- [EXERCISE BRIEF] Omitting the pictures, output all of the records precisely as written.

(Dataset records)
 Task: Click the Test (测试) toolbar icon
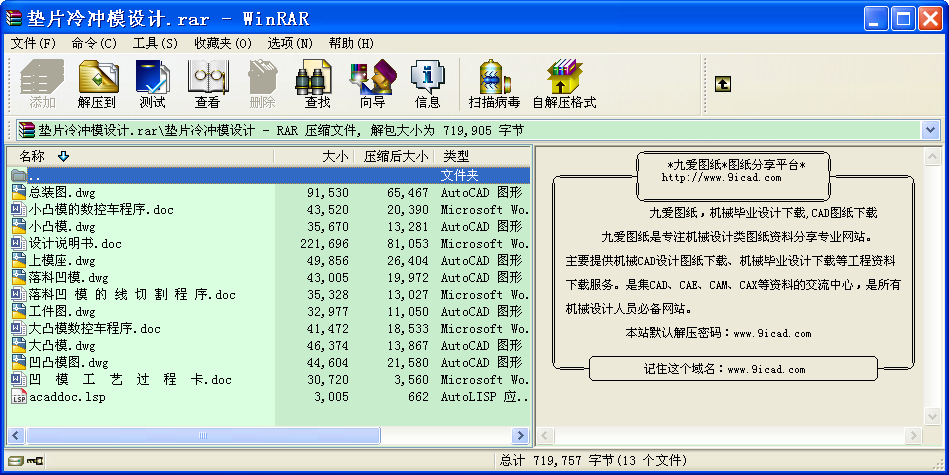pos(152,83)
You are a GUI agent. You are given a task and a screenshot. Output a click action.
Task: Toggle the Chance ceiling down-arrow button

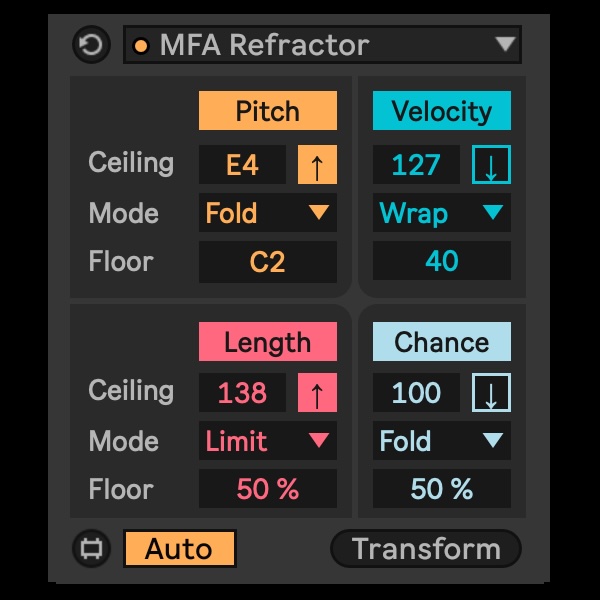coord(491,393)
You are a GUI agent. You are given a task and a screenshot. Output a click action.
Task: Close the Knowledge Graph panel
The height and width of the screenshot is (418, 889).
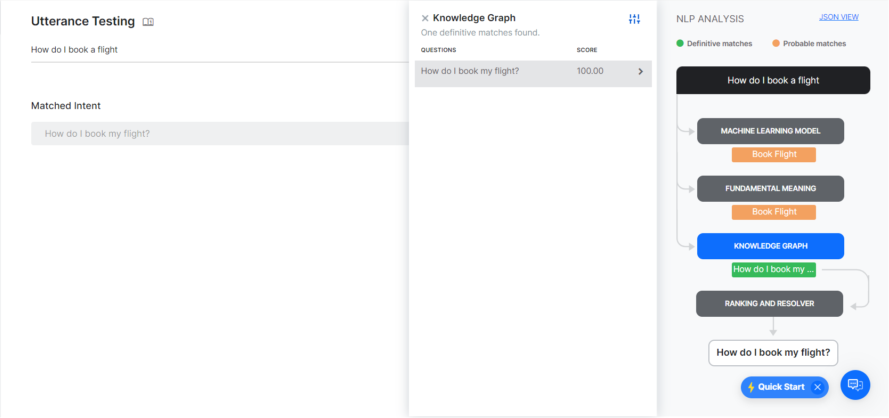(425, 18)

- [WRITTEN ANSWER]
 Task: Click the Test (测试) toolbar icon
pos(152,83)
You are a GUI agent. You are given a task and a screenshot. Output a click action.
Task: Toggle the Chance ceiling down-arrow button

coord(491,393)
You are a GUI agent. You are given a task and a screenshot. Output a click action.
Task: Close the Knowledge Graph panel
The height and width of the screenshot is (418, 889).
(425, 18)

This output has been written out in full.